Well, maybe it should. Because the impact is considerable. But more on that in a moment.

  The 30.4-Workday Month
Poke and prod Bach's chart with a calculator, and you find that he's basing the needed-savings-per-day on something like 30.4 days in a month. This is odd, because I know a lot of hardworking people, and not one of them works 30.4 days per month.

So, using the data from "Starting Age" of 30, let's adjust his numbers to a 21-workday month. Now the necessary "Daily Savings" amount goes from $6.35 to $9.19. Remember that these are pretax earnings converted immediately to savings; Bach suggests early and often that such earnings/savings be invested in some sort of tax-advantaged account (IRA, 401k, etc.). The reason for this? Take away any tax advantages, and now our Bachian saver must earn at least $12.19 (if she's in a 25 percent tax bracket) in order to have that $9.19 available after taxes. The discrepancies are clearer, perhaps, in this chart.

Now bring this into the real world. Enter our good friend Abner Mallity, a 29-year-old guy who earns $14 per hour. Abner works 8 hours per day, 5 days per week. Abner's pretax income is $112 per day, which puts him roughly at $560 per week and near $29k per year. Abner sees David Bach on CNN one morning and hears that if he can just save $6.35 per day, he can have at least a cool million bucks at age 65.

"Six thirty-five a day? That's easy!" Abner tells his bowl of Froot Loops. "Guy like me, making 29 grand a year — I could save that much just by not eating lunch at Denny's every day at work!" And so he heads for the phone, ready to call and request the paperwork to open a Roth IRA.

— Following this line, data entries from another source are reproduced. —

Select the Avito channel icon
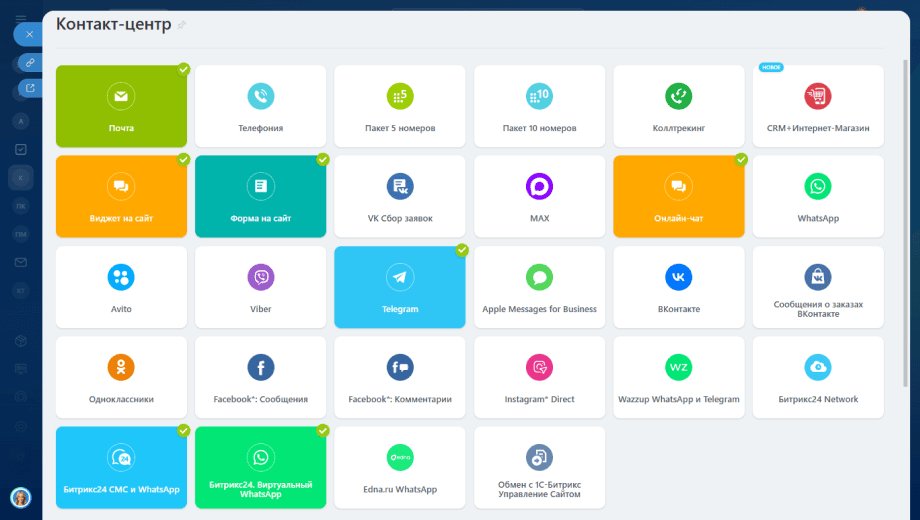This screenshot has width=920, height=520. (121, 277)
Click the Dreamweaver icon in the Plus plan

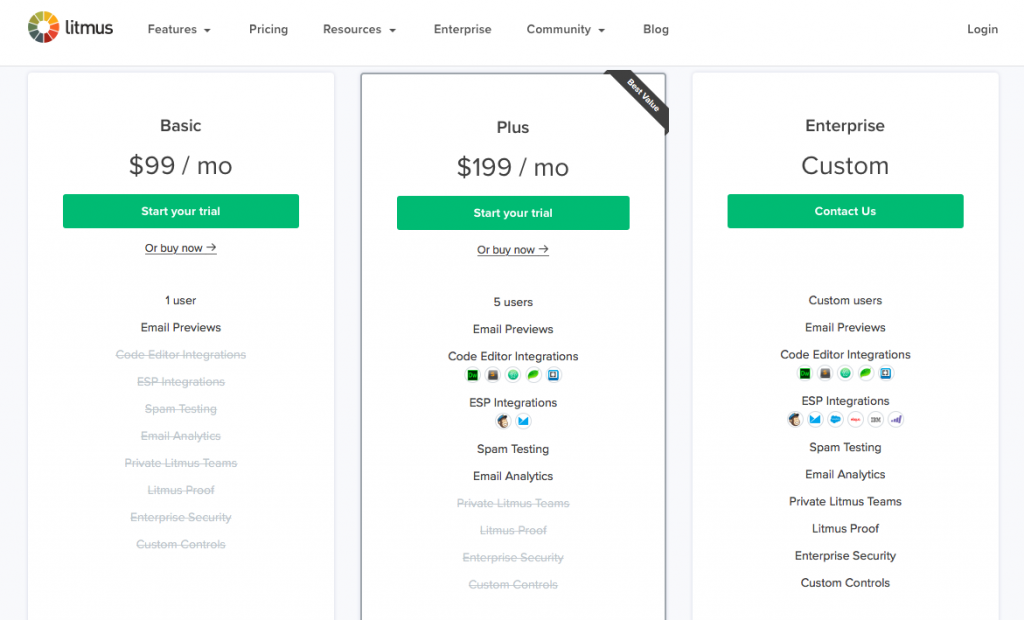[472, 375]
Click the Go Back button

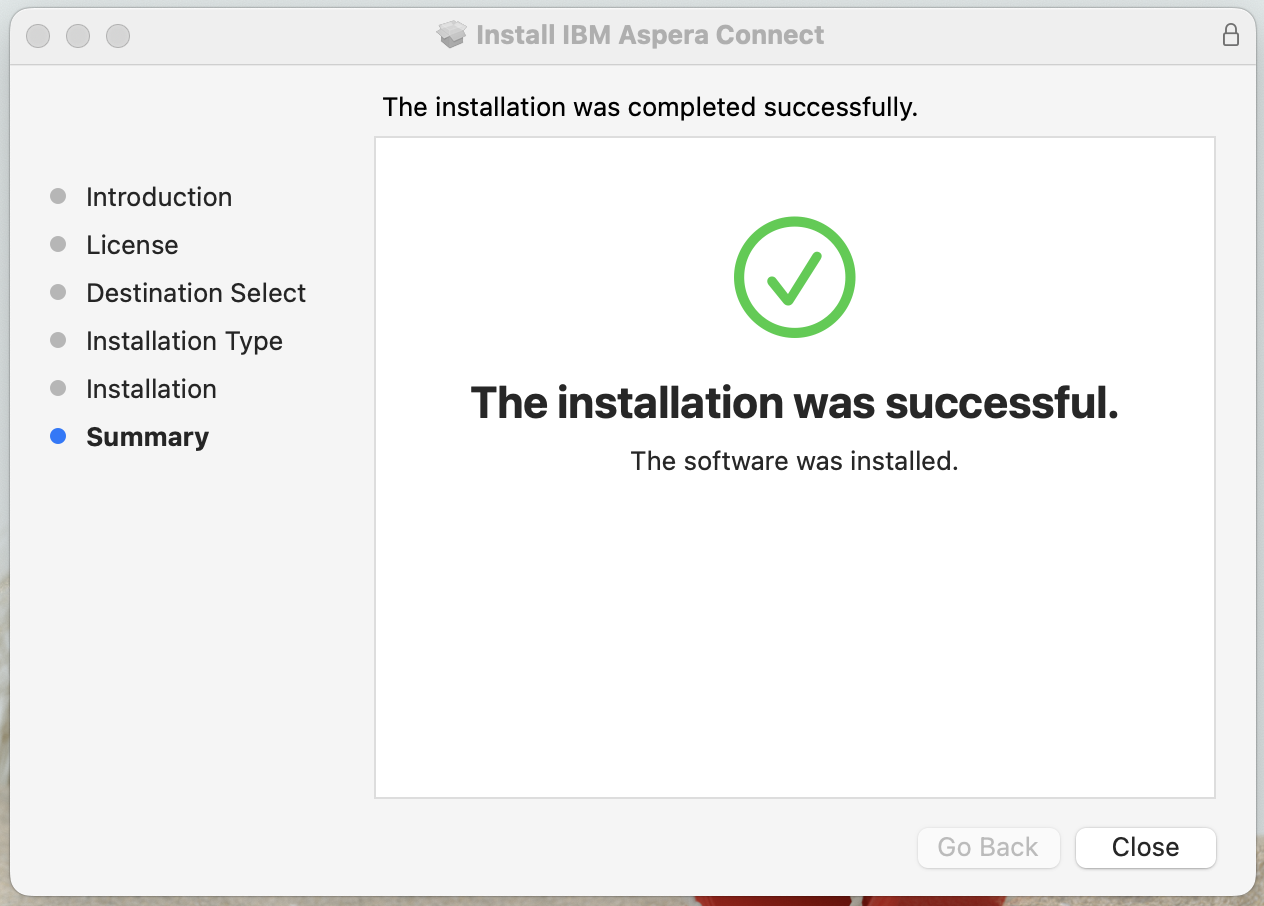pos(988,847)

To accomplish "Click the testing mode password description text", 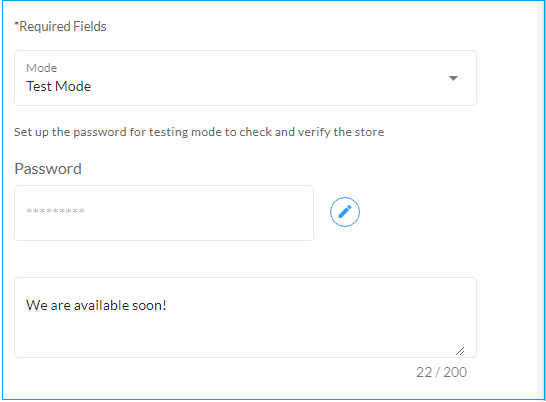I will tap(199, 132).
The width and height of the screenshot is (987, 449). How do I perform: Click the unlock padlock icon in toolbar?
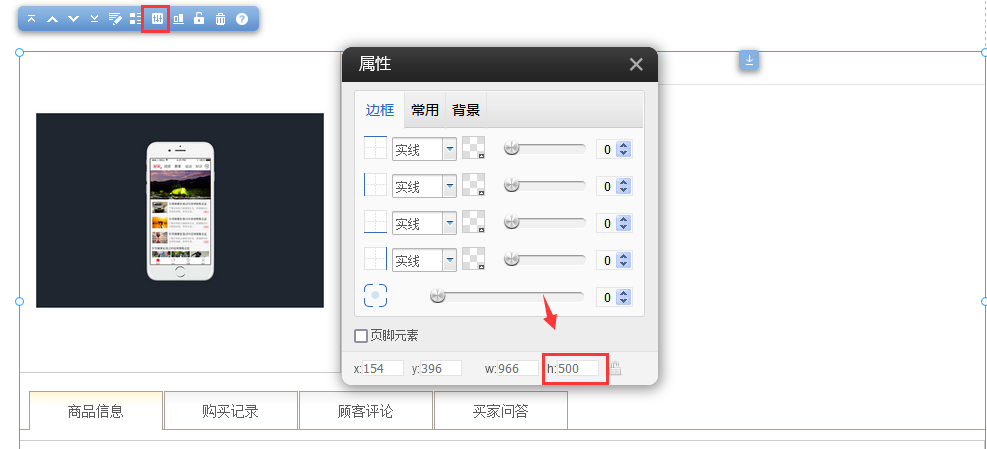click(x=199, y=19)
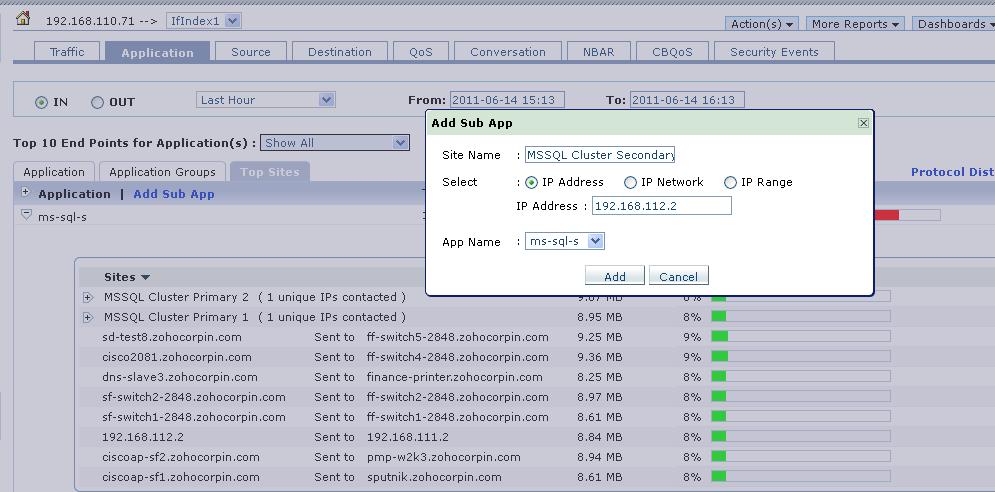The image size is (995, 492).
Task: Click the red ms-sql-s usage bar
Action: 886,215
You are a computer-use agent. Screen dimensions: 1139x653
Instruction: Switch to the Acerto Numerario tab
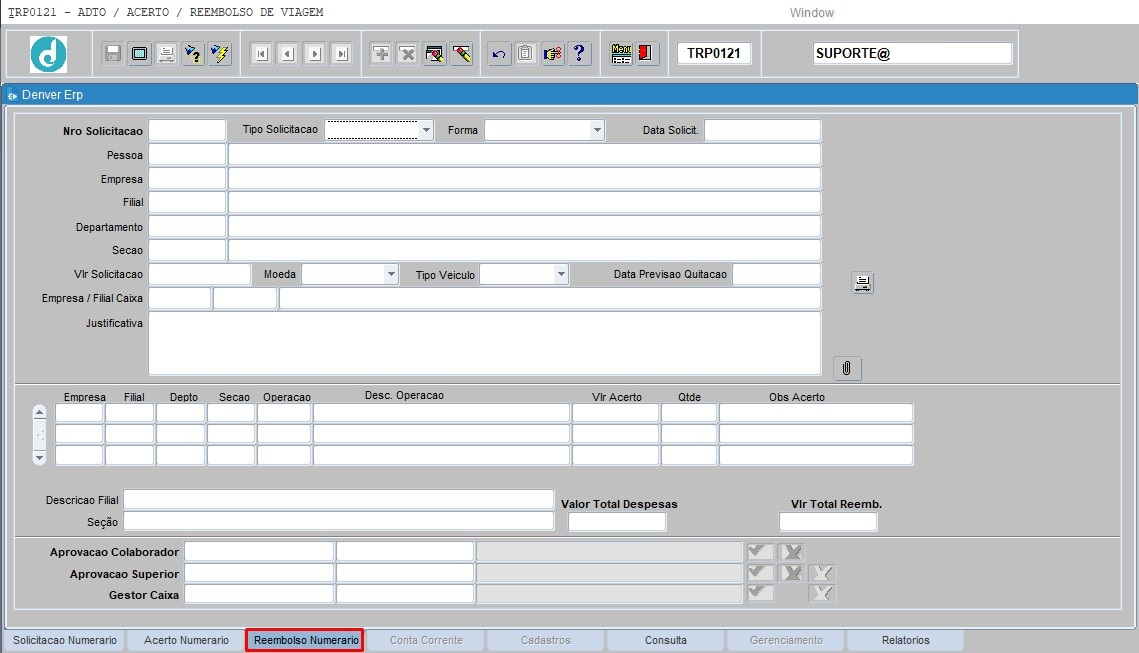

Maybe Abner could save that much. But that's not what he needs, and therein lies a trap:   $6.35 is not to $112 what $9.19 is to $112, or what $9.19 is to $86.63 (Abner's daily take-home pay, after Federal, SSI, and Medicare taxes in a 2004, 15-percent bracket). Tell someone they only have to save $6.35 per day to accumulate vast riches, and they'll gaze at your presentation in glorious wonder — and probably buy your latest hardback bestseller and a planning workbook or two, to boot. But tell someone they need to sock away a bare-butt minimum of 8.2 percent of their pretax income, or 10.6 percent of their after-tax income (which, coincidentally, has been advised for centuries, and without any trademarks or catchy names), and what will they do?

They'll turn the channel.

And dangit, you can't sell them The Automatic Millionaire's PDA Planning Software and Glow-In-The-Dark Daily Savings Calendar if they turn the channel.